-- THE TASK --
The required answer is a copy of each line in the entries below that includes "SPACIO".

-- EXTRACTED MATERIAL --

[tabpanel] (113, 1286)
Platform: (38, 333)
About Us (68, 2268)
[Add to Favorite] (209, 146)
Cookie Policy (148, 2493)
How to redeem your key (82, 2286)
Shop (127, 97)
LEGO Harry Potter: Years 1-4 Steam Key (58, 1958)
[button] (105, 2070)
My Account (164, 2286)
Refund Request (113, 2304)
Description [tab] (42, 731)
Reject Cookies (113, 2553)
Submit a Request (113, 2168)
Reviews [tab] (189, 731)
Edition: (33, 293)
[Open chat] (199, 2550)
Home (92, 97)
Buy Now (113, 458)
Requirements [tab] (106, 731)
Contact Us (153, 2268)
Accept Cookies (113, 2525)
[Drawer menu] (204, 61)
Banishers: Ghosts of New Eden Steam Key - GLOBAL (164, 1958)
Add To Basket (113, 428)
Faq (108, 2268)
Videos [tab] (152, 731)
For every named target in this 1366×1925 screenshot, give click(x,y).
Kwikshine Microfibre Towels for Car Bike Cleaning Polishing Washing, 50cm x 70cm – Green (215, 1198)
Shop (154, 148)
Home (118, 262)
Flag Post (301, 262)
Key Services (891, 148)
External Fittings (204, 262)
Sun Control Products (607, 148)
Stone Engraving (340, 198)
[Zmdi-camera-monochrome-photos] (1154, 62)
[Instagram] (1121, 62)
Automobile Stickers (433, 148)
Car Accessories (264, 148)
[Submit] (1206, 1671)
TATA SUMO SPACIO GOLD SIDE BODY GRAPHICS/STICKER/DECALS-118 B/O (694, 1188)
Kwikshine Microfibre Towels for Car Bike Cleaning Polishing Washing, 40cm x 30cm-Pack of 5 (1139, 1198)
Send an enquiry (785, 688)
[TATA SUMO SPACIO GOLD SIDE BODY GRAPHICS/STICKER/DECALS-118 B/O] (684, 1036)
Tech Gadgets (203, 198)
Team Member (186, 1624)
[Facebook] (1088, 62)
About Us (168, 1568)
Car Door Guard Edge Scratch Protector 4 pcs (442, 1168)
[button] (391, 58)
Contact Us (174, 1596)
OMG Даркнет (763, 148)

-- SOLUTION TO THIS PROBLEM --
TATA SUMO SPACIO GOLD SIDE BODY GRAPHICS/STICKER/DECALS-118 B/O (694, 1188)
[TATA SUMO SPACIO GOLD SIDE BODY GRAPHICS/STICKER/DECALS-118 B/O] (684, 1036)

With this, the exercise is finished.